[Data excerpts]
####
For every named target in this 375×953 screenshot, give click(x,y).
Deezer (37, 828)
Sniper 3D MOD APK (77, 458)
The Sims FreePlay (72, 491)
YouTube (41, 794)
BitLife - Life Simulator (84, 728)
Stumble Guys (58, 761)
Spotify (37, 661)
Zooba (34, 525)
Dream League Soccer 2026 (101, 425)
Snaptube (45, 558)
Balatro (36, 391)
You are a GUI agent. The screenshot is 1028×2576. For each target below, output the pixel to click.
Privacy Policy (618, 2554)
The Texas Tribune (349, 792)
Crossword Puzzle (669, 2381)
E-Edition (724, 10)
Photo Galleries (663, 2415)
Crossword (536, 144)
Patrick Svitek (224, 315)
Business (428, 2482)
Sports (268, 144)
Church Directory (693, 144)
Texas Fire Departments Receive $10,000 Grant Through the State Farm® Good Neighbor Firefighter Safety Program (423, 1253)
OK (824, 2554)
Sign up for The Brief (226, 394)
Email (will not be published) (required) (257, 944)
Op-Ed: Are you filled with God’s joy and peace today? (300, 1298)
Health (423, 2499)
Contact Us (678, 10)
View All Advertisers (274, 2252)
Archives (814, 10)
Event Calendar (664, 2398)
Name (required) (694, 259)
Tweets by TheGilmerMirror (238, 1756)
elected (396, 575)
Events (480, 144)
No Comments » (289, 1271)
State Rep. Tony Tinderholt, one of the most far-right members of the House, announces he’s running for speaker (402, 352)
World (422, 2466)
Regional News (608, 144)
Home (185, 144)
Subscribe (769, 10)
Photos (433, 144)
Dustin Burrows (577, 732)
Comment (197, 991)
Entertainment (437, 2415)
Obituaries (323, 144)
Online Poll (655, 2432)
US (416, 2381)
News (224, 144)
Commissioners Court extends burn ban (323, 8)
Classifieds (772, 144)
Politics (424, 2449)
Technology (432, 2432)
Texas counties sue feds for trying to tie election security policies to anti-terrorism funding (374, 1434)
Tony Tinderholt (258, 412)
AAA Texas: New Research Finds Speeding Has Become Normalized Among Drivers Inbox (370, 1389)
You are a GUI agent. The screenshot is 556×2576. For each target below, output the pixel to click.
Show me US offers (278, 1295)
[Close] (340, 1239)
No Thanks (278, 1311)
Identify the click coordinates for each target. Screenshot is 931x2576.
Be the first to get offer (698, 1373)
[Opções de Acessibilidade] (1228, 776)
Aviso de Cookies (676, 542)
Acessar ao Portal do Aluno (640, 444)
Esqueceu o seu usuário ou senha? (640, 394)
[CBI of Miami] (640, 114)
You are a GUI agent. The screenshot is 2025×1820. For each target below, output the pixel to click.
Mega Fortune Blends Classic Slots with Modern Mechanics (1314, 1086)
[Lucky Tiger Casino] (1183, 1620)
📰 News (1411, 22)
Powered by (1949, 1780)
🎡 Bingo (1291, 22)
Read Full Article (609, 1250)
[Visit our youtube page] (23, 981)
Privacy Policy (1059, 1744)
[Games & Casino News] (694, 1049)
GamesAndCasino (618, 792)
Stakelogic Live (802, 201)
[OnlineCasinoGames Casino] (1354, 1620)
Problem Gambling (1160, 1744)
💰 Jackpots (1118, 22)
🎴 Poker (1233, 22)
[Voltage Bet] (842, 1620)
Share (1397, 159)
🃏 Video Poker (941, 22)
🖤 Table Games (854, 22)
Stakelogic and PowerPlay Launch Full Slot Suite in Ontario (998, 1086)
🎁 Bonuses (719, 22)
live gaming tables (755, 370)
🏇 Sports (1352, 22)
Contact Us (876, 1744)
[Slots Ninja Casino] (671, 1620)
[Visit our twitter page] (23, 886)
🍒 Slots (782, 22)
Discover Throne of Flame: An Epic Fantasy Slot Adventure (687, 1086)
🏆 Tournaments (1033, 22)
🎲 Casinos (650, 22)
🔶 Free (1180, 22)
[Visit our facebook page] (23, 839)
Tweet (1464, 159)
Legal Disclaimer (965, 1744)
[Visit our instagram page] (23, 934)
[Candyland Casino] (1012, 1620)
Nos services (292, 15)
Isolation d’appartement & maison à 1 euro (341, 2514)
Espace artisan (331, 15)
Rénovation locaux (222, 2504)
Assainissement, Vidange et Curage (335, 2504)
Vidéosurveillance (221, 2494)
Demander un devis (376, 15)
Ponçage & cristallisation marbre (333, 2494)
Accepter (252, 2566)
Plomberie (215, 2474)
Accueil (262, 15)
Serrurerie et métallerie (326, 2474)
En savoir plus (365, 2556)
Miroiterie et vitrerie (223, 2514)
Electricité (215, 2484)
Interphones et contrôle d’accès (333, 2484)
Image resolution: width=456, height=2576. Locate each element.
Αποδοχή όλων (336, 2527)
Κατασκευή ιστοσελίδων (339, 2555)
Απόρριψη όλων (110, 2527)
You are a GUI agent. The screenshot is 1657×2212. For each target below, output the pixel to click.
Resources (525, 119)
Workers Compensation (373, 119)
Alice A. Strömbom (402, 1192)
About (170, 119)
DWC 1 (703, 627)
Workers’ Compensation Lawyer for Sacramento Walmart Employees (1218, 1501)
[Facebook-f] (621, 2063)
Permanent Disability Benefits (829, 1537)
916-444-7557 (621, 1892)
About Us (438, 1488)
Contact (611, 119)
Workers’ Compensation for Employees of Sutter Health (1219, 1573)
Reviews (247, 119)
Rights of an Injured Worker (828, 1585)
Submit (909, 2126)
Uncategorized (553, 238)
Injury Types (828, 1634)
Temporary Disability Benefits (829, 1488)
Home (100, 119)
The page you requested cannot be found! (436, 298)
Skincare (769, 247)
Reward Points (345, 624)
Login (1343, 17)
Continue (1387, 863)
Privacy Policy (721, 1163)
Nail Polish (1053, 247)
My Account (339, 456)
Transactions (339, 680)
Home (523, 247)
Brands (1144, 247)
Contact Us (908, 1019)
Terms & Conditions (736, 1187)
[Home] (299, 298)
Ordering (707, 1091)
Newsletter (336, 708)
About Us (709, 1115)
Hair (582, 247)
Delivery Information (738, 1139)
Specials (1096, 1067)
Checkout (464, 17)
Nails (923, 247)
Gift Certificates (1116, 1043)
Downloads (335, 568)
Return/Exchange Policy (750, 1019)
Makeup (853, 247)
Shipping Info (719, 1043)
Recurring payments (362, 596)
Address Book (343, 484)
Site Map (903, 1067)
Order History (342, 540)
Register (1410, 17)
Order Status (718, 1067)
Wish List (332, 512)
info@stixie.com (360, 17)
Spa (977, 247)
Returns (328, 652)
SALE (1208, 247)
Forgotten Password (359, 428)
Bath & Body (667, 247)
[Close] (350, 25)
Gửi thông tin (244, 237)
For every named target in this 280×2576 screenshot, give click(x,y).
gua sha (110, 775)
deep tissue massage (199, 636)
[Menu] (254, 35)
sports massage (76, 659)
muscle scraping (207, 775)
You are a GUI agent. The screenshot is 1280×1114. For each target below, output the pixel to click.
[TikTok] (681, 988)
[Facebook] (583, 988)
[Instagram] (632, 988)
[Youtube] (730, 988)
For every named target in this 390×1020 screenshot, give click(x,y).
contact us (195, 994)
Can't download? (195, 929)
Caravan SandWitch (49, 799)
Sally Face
####
About this exercise:
Spot the lines above that mention "each" and copy them.

Answer for this exercise:
You are a GUI agent. The screenshot is 1028×2576. For each target below, output the pixel to click.
You are a GUI agent. The screenshot is 556×2576. For each target below, output the pixel to click.
Identify the click coordinates for each target. Screenshot is 931x2576.
You are a GUI agent. The screenshot is 2025×1820. For each target below, output the pixel to click.
Image resolution: width=456, height=2576. Locate each element.
You are a GUI agent. The screenshot is 1657×2212. For each target below, output the pixel to click.
You are a GUI agent. The screenshot is 1280×1114. For each target below, output the pixel to click.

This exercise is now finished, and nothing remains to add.